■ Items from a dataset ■
★ ★ ★ ★

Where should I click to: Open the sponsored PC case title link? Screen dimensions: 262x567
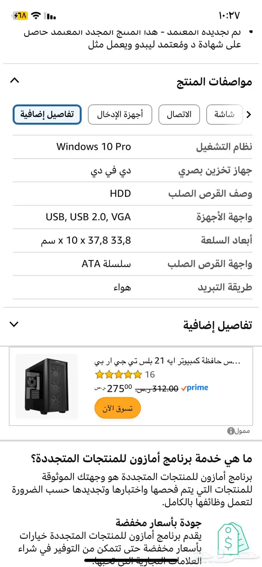click(167, 362)
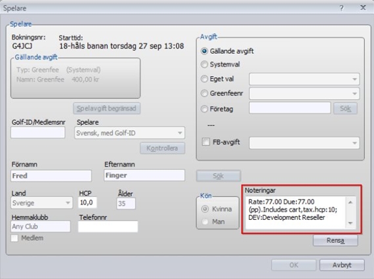Choose the Eget val radio option
The height and width of the screenshot is (279, 374).
204,79
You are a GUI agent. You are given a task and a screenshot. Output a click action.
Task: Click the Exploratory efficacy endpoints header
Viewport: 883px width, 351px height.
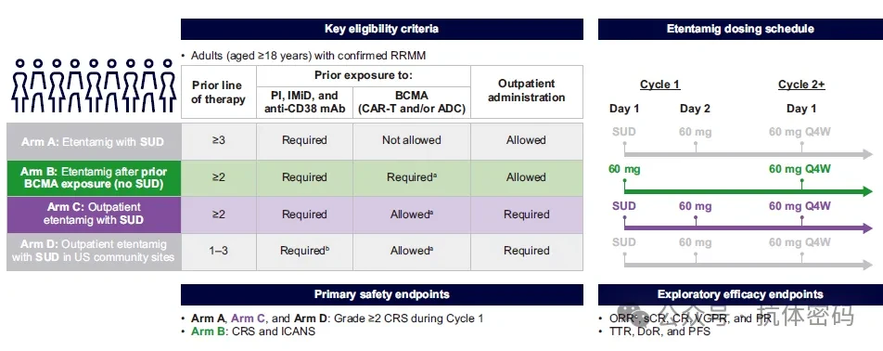[x=740, y=294]
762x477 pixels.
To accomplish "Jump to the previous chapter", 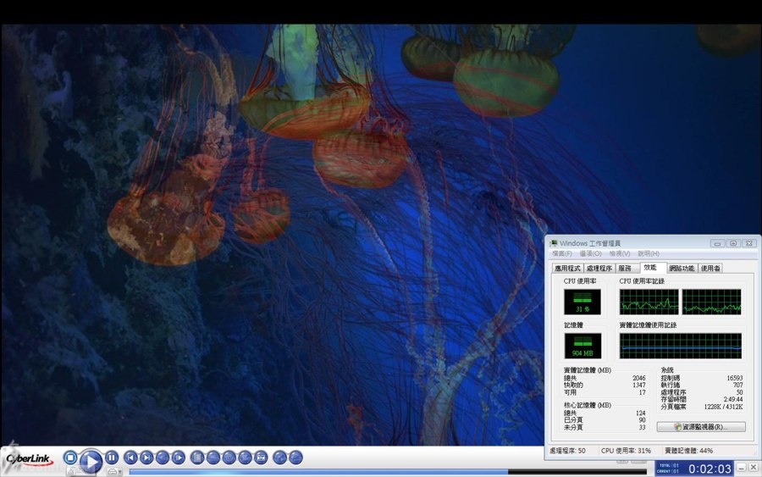I will 130,458.
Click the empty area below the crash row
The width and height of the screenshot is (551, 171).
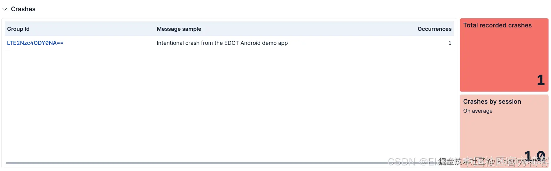click(x=229, y=106)
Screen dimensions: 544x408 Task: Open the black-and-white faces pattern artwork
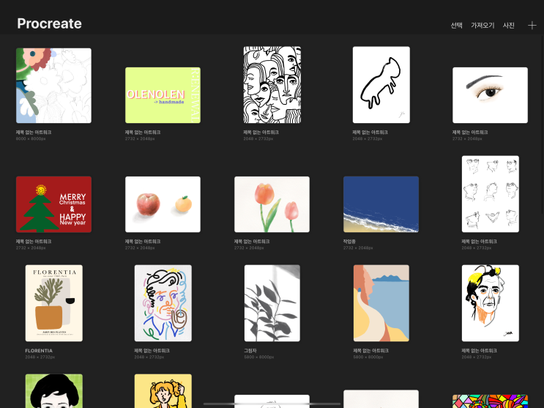pyautogui.click(x=272, y=85)
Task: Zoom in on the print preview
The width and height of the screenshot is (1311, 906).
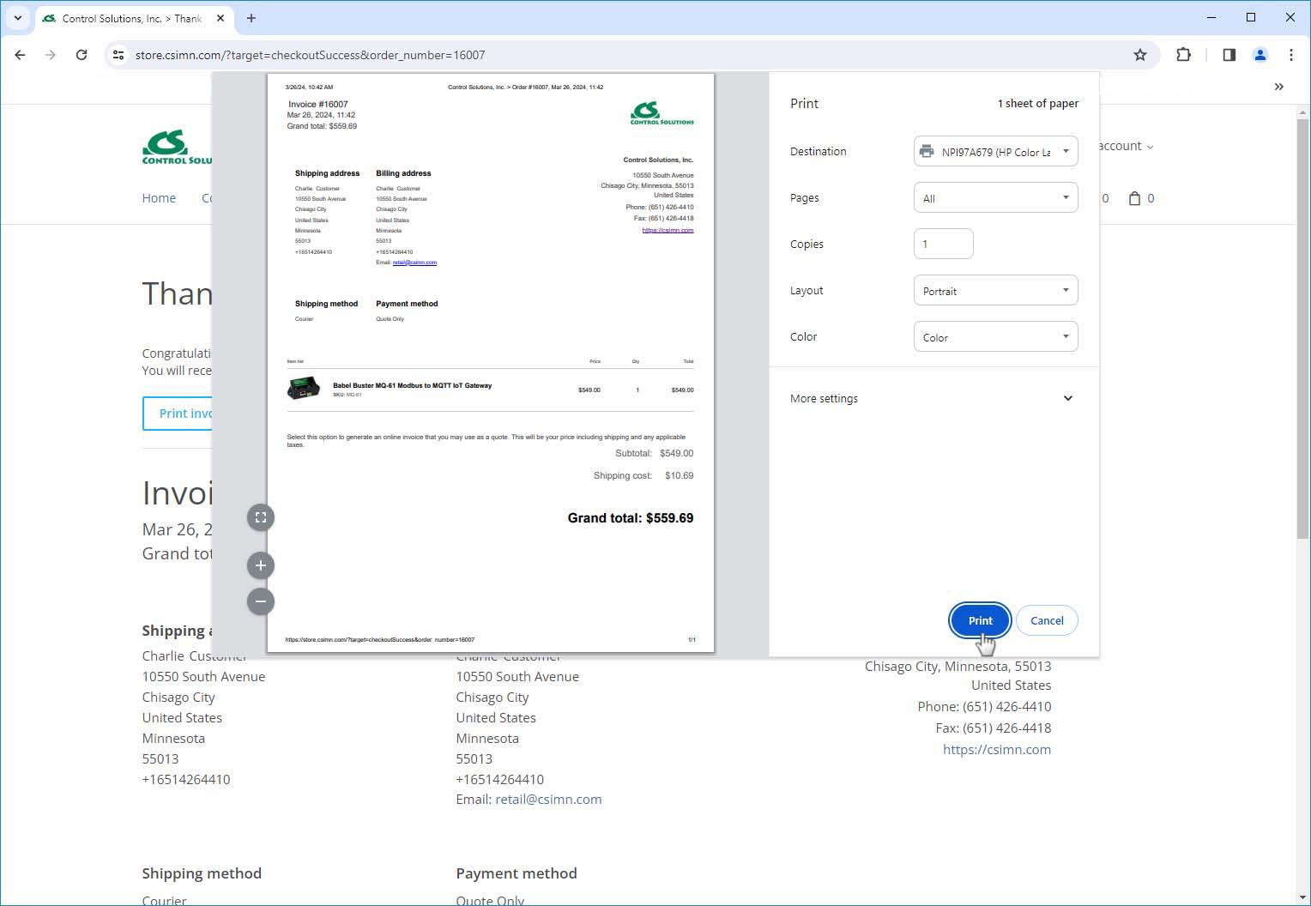Action: [261, 565]
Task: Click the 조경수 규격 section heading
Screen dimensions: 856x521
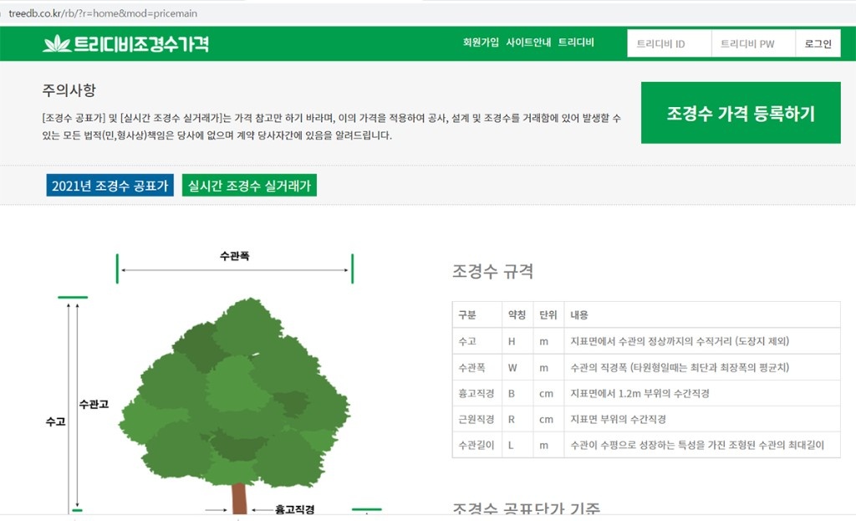Action: coord(492,272)
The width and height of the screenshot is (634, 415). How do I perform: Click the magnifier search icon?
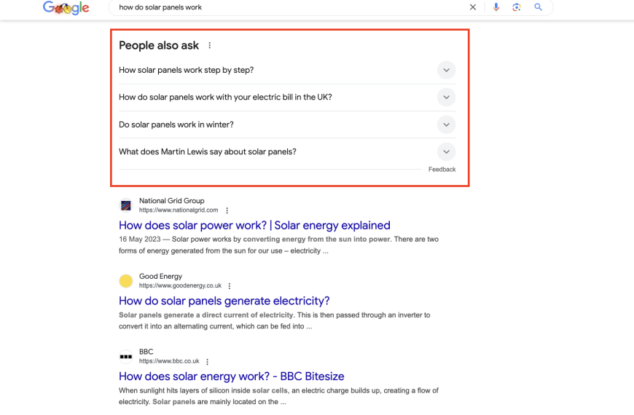point(539,7)
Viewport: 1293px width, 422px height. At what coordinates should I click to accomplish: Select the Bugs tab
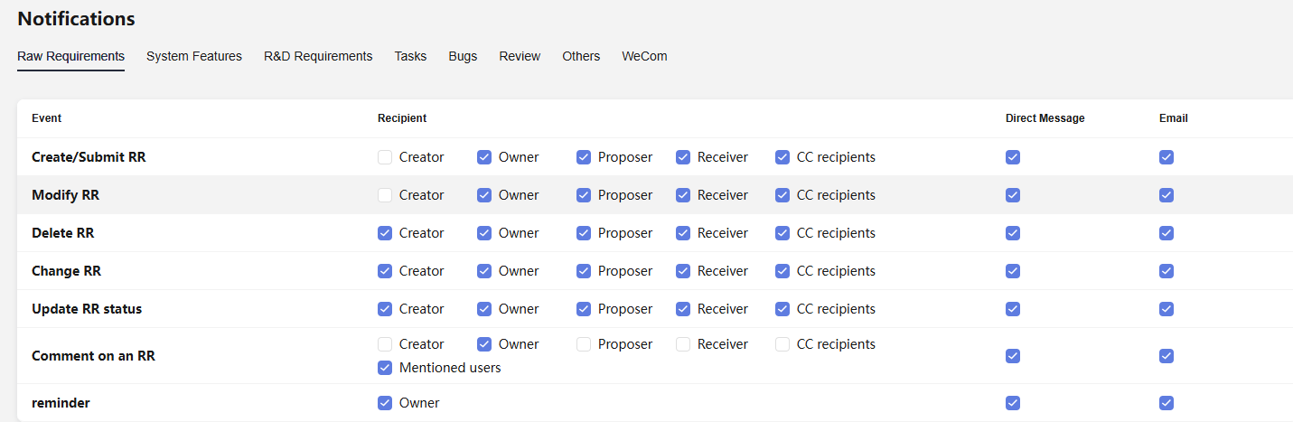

★ ★ ★ ★

■ WHAT IS BEING ASKED ■
Once you find the line that contains "Screen dimensions: 856x521", give it again along with every later line through the end of the data, word for word, minus the pictures.

■ WRITTEN RESPONSE ■
Screen dimensions: 856x521
Action: coord(492,272)
The width and height of the screenshot is (634, 415). How do I perform: Click the magnifier search icon?
point(539,7)
Viewport: 1293px width, 422px height. At what coordinates should I click to accomplish: Select the Bugs tab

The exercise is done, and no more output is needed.